情報化が進む現代において、テレビ局から発信される情報は<ONE OF THEM>にすぎず、もし、画面上にネット情報が見られるならば、選択できるのは「当たり前」の権利であってほしい。


テレビ局側のいうような「情報を混同する」など、もちろん一部にはあるだろうが、その正当性を主張できる十分な理由ではけしてない。


ではこうしたことを主張するテレビ局側の背景には何があるのか?


これまで、戦後築いてきた、テレビ局全社による護送船団方式の独占化よるものだ。


テレビ放送は、3つのファンクションからこれまでなってきた。


ひとつは、映像作り手であるテレビ局、そして送り手段となる送信(アンテナ、ケーブル)、最後が受け手であるテレビ機器本体。


いままでは、ほぼ、この3つともにテレビ局が独占支配してきた(受信機自体はメーカーだが、ここでは映像を映し出す画面のこと)。


その一角であるテレビ画面の内容が、このスマートテレビの出現で崩されようとしている。


テレビ局側が利権を守るため、もがくのはあたりまえだ。


しかし、一体だれのためにもがくのか?


視聴者のため・・・いや、テレビ局自身のためにだ。


外からの意見を取り入れず、かたくなに自分たちだけの世界を守る。


まるで、今までテレビ局側がメディアとして、「護送船団」だと攻撃してきた相手のように。


そこには自分の殻をやぶることができない(現在のテレビがおもしろくない)原因があり、自らイノベーションできない正にガラパゴスの巨大トカゲがうごめいている。
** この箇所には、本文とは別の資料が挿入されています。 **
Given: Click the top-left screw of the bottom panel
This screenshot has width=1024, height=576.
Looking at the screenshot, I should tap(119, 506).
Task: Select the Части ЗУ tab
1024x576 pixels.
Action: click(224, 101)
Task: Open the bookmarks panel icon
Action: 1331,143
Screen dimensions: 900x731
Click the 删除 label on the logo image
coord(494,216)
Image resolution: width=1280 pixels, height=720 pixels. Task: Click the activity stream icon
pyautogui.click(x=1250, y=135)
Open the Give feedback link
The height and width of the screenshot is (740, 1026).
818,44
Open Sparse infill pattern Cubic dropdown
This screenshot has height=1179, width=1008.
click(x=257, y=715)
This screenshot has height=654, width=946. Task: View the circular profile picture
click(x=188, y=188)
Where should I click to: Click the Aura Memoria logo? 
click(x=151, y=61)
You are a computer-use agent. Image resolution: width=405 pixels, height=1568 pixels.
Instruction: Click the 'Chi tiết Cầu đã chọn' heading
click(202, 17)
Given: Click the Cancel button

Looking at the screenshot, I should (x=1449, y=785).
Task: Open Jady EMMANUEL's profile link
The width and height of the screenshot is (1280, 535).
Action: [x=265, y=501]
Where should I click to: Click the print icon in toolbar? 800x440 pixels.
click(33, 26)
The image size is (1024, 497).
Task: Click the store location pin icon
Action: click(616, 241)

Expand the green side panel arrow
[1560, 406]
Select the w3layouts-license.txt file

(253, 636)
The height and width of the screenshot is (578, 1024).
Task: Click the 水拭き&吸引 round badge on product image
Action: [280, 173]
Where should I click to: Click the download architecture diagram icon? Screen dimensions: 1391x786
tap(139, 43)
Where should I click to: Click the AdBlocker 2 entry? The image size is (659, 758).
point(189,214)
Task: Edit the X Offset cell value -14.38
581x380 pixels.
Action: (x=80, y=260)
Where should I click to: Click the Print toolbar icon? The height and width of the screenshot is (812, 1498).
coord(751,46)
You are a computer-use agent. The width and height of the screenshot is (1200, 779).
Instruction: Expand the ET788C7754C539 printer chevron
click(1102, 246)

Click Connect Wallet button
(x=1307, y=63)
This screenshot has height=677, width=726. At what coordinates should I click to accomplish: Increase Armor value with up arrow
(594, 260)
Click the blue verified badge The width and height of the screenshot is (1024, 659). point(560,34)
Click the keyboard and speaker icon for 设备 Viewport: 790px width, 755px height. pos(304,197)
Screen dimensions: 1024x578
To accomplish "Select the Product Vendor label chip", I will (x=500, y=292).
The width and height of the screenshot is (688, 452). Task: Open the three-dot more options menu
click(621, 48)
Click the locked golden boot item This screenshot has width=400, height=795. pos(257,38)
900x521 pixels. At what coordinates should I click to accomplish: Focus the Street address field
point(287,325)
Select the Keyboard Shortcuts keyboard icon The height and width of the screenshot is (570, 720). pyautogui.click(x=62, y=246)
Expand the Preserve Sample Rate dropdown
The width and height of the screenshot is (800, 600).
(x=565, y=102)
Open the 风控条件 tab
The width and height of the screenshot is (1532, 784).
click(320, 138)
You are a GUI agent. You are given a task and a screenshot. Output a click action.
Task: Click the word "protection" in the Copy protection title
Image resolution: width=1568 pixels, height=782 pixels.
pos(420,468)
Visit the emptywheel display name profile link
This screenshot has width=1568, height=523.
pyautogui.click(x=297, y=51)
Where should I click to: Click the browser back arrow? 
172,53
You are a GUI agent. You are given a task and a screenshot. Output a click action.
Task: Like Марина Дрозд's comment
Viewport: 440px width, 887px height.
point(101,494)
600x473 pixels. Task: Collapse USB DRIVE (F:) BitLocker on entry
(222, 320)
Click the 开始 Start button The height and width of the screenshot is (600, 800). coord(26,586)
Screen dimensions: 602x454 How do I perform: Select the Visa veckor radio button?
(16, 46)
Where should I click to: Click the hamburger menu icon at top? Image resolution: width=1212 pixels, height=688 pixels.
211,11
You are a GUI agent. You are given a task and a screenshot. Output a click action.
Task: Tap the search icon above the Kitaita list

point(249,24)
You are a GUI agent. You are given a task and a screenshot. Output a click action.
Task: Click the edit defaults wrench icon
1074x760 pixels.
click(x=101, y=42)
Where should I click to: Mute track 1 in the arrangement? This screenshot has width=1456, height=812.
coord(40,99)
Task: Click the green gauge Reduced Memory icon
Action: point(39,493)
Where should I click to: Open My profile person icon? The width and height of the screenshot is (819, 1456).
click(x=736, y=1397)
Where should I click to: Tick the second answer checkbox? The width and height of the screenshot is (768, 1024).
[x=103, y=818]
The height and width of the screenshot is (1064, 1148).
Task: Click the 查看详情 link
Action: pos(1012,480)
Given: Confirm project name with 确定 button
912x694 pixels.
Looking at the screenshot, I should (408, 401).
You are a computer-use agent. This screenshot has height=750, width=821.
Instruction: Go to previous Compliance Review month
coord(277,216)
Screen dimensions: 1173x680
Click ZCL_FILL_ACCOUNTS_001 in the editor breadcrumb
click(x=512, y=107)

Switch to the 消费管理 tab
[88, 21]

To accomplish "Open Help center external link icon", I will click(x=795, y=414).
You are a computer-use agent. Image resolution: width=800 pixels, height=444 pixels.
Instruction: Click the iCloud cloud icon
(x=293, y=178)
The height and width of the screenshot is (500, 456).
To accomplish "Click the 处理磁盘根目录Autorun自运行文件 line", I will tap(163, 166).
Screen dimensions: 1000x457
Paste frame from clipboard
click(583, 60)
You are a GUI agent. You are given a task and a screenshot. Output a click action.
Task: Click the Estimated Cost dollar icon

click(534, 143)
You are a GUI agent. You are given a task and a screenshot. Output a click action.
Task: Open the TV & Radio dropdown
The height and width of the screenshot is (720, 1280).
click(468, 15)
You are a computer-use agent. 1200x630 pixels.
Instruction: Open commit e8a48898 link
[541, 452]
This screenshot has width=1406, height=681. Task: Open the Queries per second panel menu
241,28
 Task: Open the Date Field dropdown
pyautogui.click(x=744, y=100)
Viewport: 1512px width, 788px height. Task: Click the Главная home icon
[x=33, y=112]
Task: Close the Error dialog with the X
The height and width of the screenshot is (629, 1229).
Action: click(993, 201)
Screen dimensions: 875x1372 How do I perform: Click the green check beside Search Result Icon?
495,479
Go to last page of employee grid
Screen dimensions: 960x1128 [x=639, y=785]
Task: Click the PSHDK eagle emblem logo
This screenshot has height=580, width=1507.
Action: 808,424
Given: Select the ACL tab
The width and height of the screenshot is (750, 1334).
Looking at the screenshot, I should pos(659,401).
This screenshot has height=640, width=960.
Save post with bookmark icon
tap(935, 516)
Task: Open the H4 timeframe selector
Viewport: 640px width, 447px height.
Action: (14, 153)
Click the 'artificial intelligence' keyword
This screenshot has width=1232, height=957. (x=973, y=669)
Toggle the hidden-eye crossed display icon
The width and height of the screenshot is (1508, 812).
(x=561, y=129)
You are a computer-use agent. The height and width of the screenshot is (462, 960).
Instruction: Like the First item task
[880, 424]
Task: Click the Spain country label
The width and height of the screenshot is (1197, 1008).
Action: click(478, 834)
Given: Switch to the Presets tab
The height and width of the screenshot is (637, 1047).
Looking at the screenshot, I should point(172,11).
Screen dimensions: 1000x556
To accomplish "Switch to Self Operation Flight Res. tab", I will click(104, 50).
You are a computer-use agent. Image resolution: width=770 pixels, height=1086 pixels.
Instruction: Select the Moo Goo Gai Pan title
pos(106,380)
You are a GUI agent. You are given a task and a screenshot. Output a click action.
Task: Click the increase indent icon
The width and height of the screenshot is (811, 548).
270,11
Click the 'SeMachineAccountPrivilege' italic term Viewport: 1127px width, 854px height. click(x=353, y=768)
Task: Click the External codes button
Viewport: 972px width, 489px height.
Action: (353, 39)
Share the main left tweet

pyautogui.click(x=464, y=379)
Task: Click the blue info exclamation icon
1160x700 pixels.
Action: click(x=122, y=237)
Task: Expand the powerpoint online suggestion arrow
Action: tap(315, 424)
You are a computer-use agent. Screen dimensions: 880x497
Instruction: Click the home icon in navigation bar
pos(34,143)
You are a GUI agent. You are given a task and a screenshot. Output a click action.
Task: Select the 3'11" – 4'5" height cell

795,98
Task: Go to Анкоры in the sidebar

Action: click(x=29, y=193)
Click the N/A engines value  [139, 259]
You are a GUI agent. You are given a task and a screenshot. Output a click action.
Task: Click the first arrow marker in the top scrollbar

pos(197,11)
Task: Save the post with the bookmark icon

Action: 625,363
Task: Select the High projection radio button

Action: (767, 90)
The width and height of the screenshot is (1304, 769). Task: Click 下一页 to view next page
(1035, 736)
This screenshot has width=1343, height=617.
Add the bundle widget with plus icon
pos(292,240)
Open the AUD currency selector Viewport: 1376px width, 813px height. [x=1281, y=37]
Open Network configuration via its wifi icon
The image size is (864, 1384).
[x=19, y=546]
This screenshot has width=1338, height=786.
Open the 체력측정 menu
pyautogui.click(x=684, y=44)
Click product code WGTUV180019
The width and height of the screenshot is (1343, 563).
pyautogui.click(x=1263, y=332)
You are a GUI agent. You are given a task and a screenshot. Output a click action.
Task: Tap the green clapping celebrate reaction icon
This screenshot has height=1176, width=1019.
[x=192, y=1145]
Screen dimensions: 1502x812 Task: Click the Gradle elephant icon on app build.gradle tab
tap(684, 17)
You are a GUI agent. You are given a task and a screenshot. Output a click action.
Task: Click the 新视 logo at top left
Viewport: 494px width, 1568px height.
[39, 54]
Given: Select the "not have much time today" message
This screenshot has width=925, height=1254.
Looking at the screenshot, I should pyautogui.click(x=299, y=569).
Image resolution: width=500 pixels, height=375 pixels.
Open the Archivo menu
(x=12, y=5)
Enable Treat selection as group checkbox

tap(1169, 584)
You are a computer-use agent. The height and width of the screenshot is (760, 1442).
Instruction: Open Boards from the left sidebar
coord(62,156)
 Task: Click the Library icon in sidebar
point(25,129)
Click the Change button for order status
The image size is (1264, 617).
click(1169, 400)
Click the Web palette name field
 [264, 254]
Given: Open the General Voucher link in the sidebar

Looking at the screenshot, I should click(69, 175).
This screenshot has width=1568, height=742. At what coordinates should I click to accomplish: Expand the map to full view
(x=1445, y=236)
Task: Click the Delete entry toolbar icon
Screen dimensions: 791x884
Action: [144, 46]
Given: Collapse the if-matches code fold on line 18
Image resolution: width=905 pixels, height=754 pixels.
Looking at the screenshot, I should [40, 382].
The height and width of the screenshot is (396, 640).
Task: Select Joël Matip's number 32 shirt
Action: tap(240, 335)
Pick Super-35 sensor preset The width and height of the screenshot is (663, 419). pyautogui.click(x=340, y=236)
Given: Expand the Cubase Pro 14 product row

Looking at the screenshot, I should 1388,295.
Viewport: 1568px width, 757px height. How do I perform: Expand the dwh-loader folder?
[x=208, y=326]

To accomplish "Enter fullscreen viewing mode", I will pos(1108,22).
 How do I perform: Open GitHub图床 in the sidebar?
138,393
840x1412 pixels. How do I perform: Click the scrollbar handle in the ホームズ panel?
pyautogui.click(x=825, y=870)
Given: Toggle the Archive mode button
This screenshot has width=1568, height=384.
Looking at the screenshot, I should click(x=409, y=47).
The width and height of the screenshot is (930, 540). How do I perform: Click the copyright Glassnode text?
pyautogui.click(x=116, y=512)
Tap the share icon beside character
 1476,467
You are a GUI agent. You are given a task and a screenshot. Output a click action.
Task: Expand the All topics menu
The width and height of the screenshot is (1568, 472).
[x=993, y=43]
皮肉にも大スポンサーから突きつけられたレトリックに、もがくテレビには、なにか「神の見えざる手」を感じる。


1 件のコメント:

  1. 別にテレビジョン受信機はいらない。テレビを視ながら・鉄道前面展望動画を視ながら・同じ画面を経由して、ここに直接、タイプしているわけで。   すちーぶ。